■ **Supplied data**
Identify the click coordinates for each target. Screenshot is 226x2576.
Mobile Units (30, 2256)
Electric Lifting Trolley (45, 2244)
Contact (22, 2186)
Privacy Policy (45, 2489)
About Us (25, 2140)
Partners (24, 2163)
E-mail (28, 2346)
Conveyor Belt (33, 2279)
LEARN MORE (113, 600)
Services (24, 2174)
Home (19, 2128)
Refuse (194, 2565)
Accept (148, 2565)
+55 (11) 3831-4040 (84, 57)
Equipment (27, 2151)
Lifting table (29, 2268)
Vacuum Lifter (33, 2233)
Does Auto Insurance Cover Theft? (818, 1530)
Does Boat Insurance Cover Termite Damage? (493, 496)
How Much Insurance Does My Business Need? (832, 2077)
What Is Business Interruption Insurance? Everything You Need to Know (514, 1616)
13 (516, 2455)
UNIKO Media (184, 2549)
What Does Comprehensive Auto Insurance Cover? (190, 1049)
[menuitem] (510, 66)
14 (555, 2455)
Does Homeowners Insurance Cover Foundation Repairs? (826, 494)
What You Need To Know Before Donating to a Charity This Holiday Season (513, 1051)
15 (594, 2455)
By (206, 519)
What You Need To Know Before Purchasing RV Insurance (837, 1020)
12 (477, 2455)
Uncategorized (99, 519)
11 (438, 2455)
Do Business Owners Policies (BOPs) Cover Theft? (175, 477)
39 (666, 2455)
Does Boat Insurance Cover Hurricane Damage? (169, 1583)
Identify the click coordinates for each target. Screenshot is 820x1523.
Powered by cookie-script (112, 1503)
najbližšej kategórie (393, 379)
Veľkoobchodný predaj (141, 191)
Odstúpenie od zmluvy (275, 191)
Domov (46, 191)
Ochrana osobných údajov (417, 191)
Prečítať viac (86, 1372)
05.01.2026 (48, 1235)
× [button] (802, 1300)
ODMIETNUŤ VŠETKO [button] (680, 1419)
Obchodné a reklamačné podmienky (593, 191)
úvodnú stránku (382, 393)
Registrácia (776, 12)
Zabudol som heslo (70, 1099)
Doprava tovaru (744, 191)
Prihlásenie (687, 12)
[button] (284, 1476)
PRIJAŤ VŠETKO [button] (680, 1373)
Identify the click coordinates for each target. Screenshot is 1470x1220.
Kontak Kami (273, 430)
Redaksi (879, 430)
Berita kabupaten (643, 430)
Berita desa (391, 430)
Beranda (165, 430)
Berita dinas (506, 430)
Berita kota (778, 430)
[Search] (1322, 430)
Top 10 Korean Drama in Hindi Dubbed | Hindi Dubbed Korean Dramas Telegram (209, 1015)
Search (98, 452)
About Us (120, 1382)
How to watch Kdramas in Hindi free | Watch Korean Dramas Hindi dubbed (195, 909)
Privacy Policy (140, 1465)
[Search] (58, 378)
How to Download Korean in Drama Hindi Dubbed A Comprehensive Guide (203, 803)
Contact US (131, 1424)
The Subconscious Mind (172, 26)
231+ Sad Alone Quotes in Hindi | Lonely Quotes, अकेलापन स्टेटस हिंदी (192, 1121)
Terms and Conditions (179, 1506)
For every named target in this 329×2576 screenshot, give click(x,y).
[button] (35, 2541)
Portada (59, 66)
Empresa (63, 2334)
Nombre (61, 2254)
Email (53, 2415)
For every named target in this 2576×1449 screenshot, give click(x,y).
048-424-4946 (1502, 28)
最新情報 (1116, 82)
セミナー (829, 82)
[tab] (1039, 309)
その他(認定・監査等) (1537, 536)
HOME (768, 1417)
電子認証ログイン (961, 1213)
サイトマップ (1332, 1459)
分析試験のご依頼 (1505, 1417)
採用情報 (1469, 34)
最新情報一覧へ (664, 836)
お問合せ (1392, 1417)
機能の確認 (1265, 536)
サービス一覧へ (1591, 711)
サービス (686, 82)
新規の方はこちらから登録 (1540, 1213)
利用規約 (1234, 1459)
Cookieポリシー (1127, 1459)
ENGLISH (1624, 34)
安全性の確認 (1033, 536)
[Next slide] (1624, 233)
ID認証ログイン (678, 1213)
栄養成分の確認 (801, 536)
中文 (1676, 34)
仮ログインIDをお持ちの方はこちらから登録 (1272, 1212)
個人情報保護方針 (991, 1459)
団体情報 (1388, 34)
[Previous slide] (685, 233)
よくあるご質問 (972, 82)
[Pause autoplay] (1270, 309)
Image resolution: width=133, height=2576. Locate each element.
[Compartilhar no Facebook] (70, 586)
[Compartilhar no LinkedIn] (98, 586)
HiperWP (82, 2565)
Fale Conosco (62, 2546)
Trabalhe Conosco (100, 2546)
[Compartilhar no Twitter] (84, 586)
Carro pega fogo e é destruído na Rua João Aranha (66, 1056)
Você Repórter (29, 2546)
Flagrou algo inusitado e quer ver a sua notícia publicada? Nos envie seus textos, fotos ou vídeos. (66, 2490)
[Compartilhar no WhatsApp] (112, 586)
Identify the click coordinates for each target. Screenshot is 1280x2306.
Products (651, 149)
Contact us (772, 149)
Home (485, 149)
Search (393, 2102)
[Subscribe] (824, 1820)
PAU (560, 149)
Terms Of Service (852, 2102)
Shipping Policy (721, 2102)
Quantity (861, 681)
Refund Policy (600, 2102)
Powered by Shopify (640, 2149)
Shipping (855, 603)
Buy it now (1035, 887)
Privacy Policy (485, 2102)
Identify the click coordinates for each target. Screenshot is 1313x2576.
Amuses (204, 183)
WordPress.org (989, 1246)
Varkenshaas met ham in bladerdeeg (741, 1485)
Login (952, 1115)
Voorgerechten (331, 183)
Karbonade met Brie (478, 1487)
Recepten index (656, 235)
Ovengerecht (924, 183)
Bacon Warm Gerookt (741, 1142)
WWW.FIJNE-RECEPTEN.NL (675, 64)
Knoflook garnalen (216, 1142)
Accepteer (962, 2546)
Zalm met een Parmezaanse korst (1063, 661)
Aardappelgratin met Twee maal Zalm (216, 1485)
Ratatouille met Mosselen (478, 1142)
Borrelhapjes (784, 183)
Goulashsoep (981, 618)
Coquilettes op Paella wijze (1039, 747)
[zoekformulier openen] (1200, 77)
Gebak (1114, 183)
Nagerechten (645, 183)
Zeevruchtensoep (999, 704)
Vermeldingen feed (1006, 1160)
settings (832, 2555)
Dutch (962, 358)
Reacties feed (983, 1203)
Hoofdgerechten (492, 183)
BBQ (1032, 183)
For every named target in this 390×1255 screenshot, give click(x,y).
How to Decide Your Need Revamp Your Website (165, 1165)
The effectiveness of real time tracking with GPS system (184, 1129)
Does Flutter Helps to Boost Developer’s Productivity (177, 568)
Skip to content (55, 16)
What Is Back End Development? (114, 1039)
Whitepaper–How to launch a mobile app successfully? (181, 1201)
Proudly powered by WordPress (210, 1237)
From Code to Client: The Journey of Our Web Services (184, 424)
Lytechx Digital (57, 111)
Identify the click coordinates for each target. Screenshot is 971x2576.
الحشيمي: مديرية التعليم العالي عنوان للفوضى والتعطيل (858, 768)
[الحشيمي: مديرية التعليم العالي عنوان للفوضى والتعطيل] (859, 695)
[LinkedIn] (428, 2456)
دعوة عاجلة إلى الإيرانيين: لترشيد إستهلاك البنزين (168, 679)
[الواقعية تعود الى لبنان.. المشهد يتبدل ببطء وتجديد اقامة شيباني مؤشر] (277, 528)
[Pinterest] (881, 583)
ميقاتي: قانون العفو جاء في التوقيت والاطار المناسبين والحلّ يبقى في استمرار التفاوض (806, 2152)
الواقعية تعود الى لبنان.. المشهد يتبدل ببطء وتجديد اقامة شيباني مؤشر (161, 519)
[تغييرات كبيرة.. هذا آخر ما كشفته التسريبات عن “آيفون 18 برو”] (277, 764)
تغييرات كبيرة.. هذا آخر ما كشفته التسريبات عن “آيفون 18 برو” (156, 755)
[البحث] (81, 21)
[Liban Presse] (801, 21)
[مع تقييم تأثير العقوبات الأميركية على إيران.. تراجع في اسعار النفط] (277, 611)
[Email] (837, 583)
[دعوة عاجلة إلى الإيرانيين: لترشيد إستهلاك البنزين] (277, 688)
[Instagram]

■ **Assigned task**
Please give back, exactly as it stands above, the stretch from the line with "[Pause autoplay] (1270, 309)" through the line with "Flagrou algo inusitado", and no line outside it.

■ **Answer to the problem**
[Pause autoplay] (1270, 309)
Image resolution: width=133, height=2576. Locate each element.
[Compartilhar no Facebook] (70, 586)
[Compartilhar no LinkedIn] (98, 586)
HiperWP (82, 2565)
Fale Conosco (62, 2546)
Trabalhe Conosco (100, 2546)
[Compartilhar no Twitter] (84, 586)
Carro pega fogo e é destruído na Rua João Aranha (66, 1056)
Você Repórter (29, 2546)
Flagrou algo inusitado e quer ver a sua notícia publicada? Nos envie seus textos, fotos ou vídeos. (66, 2490)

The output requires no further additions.